You may also enjoy a very tasty Appalachian Dinner prior to the show. Dinner is served family style at two seatings — 5:00 and 6:15 pm and reservations are required. Snacks are also available in the main building.

For more information:
Stecoah Valley Cultural Arts Center
121 Schoolhouse Road Stecoah (Robbinsville), NC 28771
Ph 828.479.3364

NC Cooperative Extension Events

May 13 - Home Water Gardening
May 21 - Family Fun Night at Robbinsville Elementary School Cafeteria 6:00 - 8:00
May 26 - Basic Canning Class for Non-Acidic Foods $10 includes a Ball Blue Book
(canning bible of sorts) and one can of jelly to take home

May 26- How to Start a Food Business @ Stecoah Valley Center
May 28 - Eat Smart - Move More @ United Methodist Church at 5:00
June 11 - Basic Sewing - Make Your Own Apron

For more information, call 828.479.7979

Sunday, May 3, 2009

Nantahala River Fishing

This weekend, I finally got a chance to get out and do some much needed fishing. My friend Matt and I spent a rainy Saturday on Nantahala River in Macon County. We had originally planned to hike in to Snowbird creek, but the rain made us re-think and stay close to the truck.
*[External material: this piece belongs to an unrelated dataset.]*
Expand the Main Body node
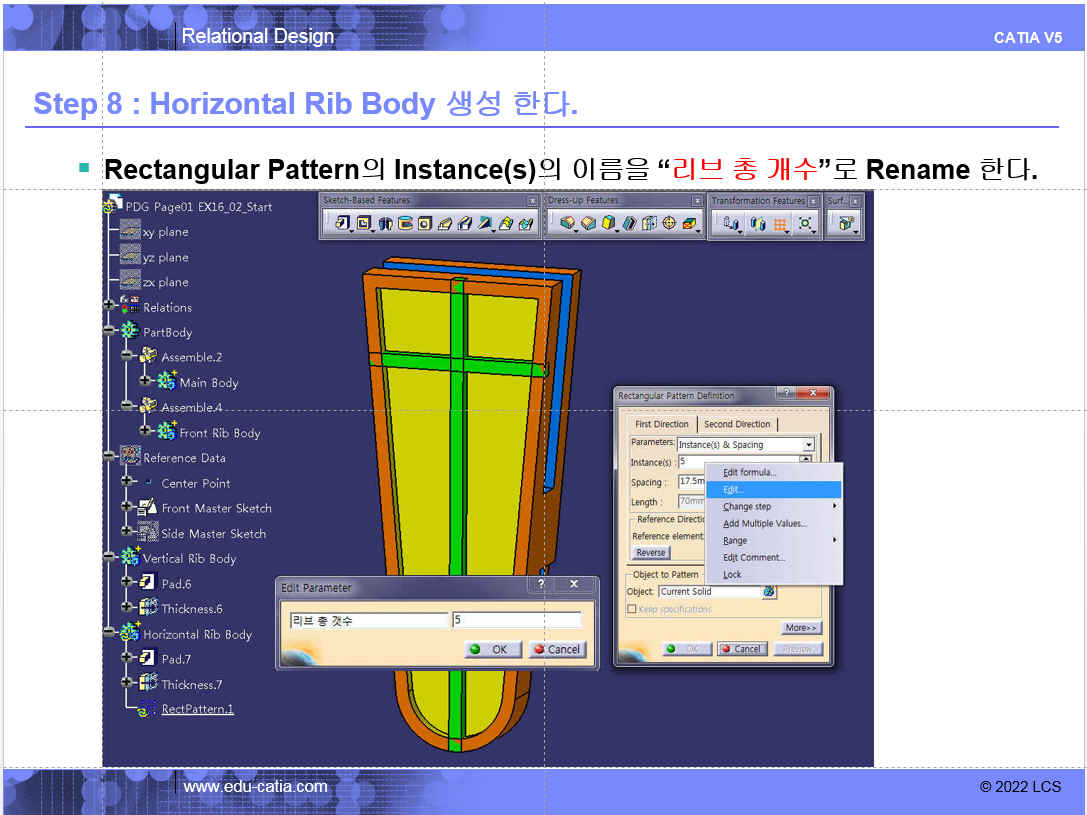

Despite the rain, the fish were really biting. At this time of year, Nantahala is under delayed harvest rules - meaning only single-hook, artificial lures and all fish must be released. Because of the muddy water and overcast day, we each used a Rooster Tail spinner with a gold blade which worked really well.

The Nantahala is stocked with brook, rainbow and brown trout and we saw all three species yesterday. The river is also very popular because of its easy access and the number of fish. Fly-fishermen usually rule the area, but we saw lots of spinner fishermen yesterday because of the rain as well as a number of people fishing nymphs along the bottom.

Here are a few pictures from the day:

My first brook trout of the day. Matt had never caught one, but he eventually got his first brookie too!

A little rainbow.

View of the Nantahala during a break in the weather.

Pretty little feeder stream.

Biggest fish of the day - a brook about 9 or 10 inches long.